Among the entries below, the lines from the one with "Given: Share the" up to and including the one with "You are a GUI" are to be restated exactly, without pictures.

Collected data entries
________
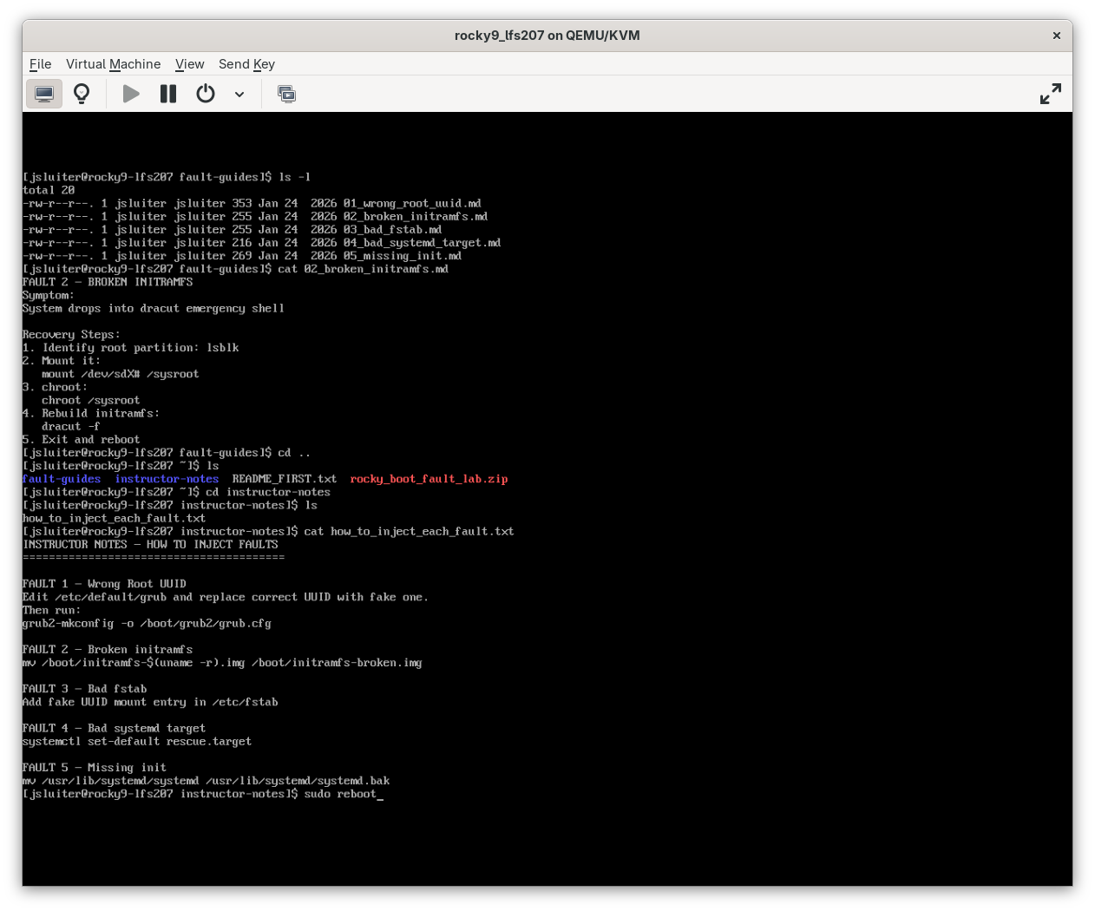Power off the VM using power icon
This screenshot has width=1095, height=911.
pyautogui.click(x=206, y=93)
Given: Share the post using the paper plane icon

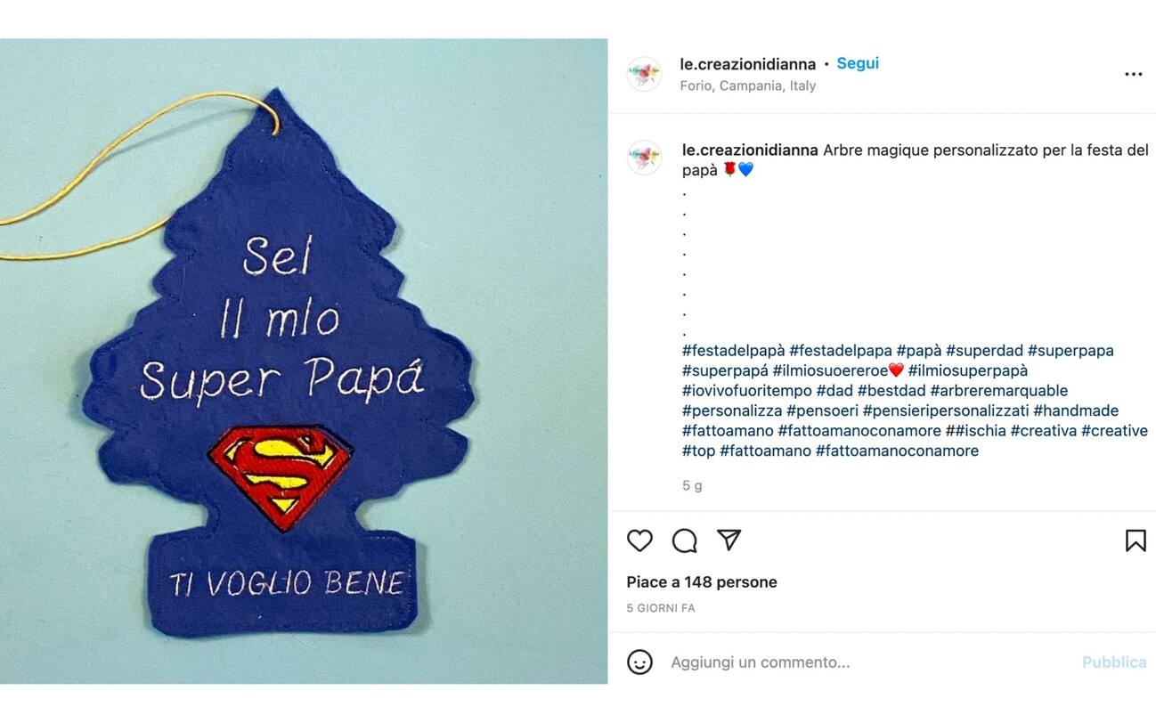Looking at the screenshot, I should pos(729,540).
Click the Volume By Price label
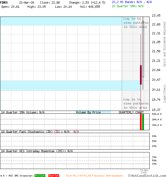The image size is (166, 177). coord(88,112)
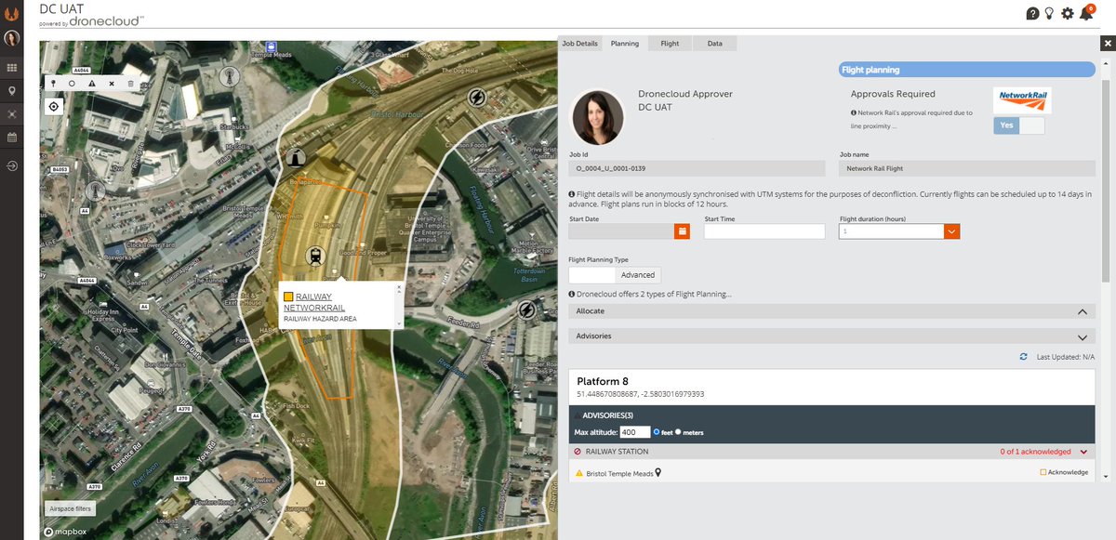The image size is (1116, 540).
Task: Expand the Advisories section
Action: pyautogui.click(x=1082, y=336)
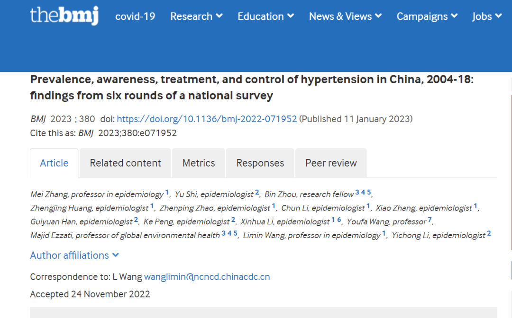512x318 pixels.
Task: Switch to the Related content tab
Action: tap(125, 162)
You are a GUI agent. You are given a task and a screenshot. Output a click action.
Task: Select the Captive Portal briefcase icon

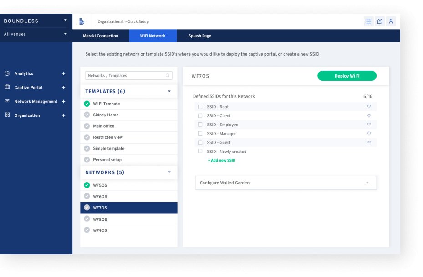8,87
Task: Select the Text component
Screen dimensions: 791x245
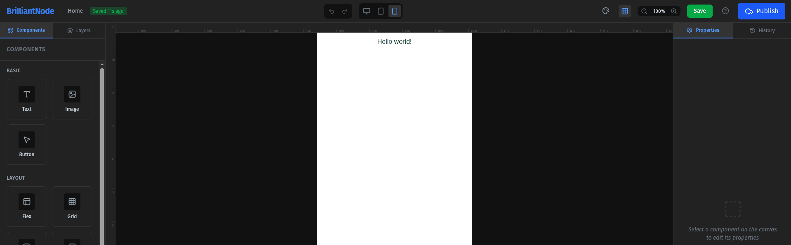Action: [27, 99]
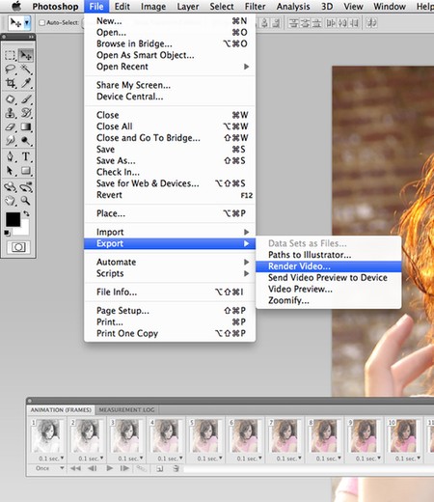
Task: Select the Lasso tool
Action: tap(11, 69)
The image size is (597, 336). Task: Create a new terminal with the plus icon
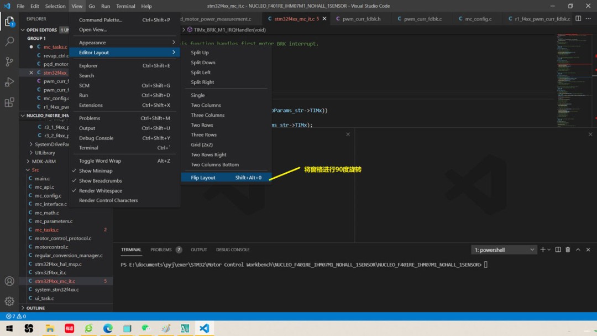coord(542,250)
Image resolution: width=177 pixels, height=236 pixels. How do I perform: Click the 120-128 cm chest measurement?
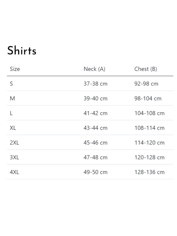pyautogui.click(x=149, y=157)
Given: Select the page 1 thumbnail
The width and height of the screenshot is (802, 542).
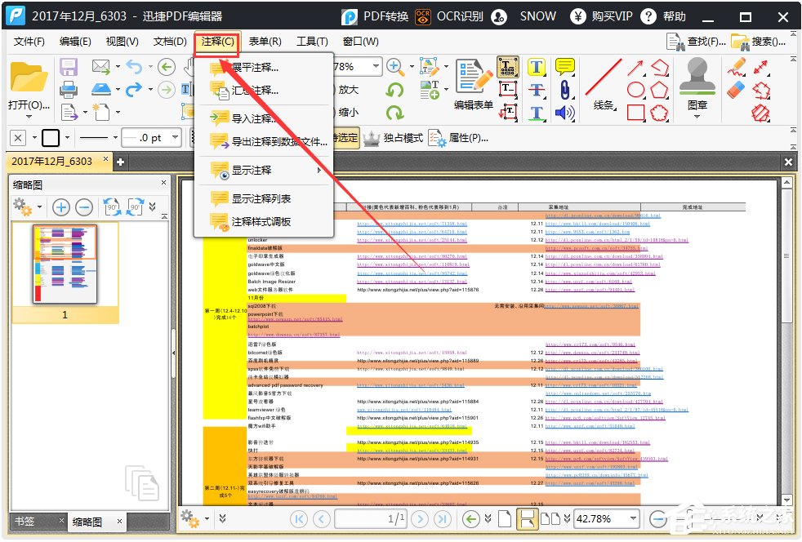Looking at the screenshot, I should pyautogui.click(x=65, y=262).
________
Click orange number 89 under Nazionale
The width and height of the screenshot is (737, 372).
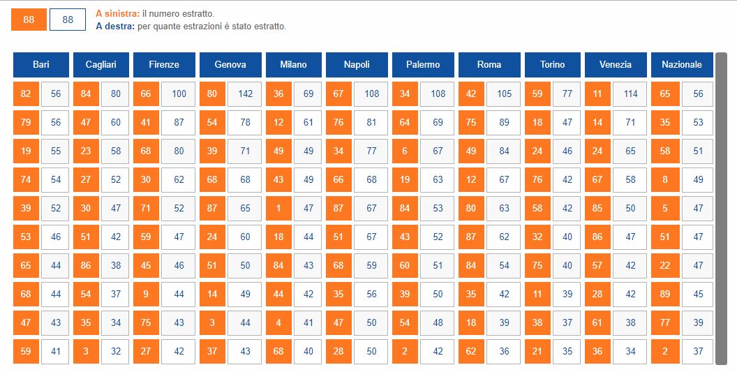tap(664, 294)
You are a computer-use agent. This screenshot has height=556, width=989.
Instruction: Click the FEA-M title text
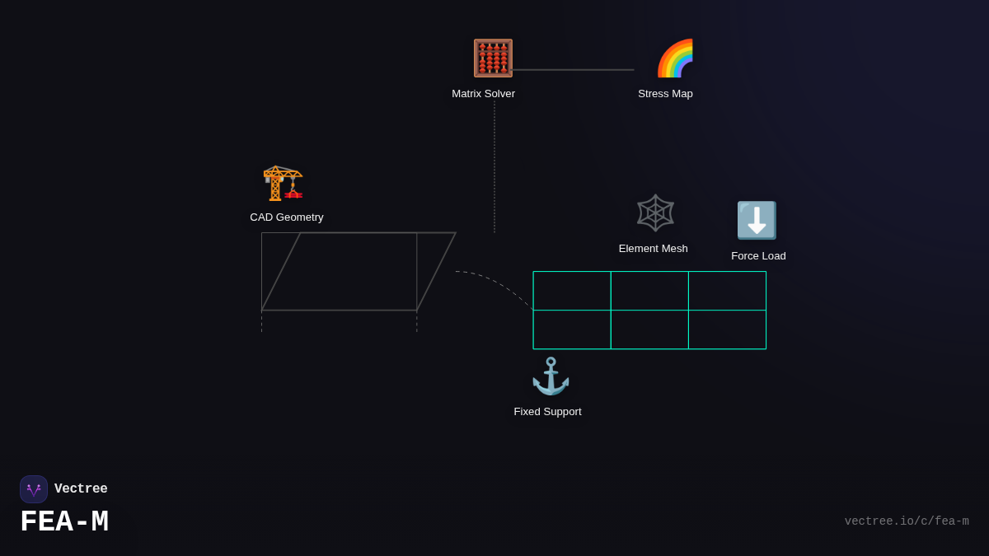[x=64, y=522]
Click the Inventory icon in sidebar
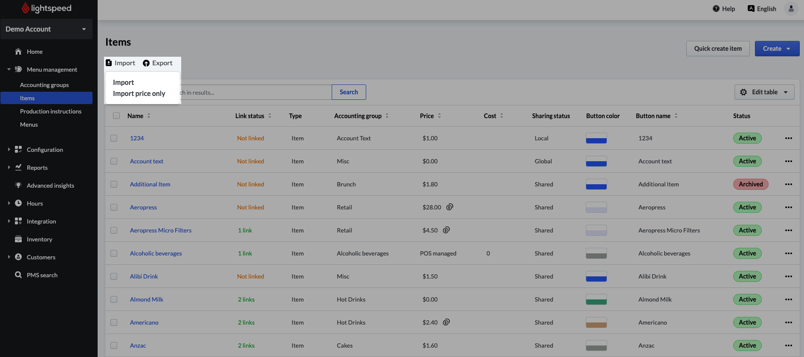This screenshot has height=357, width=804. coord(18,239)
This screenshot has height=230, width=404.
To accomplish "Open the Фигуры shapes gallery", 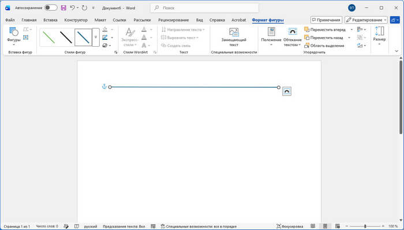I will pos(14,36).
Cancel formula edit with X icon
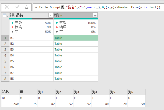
________
RESPONSE TO THE EXERCISE
Given: Share the post using the paper plane icon

Looking at the screenshot, I should pos(729,540).
Click the Volume By Price label
The image size is (166, 177). coord(88,112)
The image size is (1116, 540).
Task: Expand the Advisories section
Action: pyautogui.click(x=1082, y=336)
512x318 pixels.
Task: Switch to the Related content tab
Action: tap(125, 162)
You are a GUI agent. You are given a task and a screenshot. Output a click action.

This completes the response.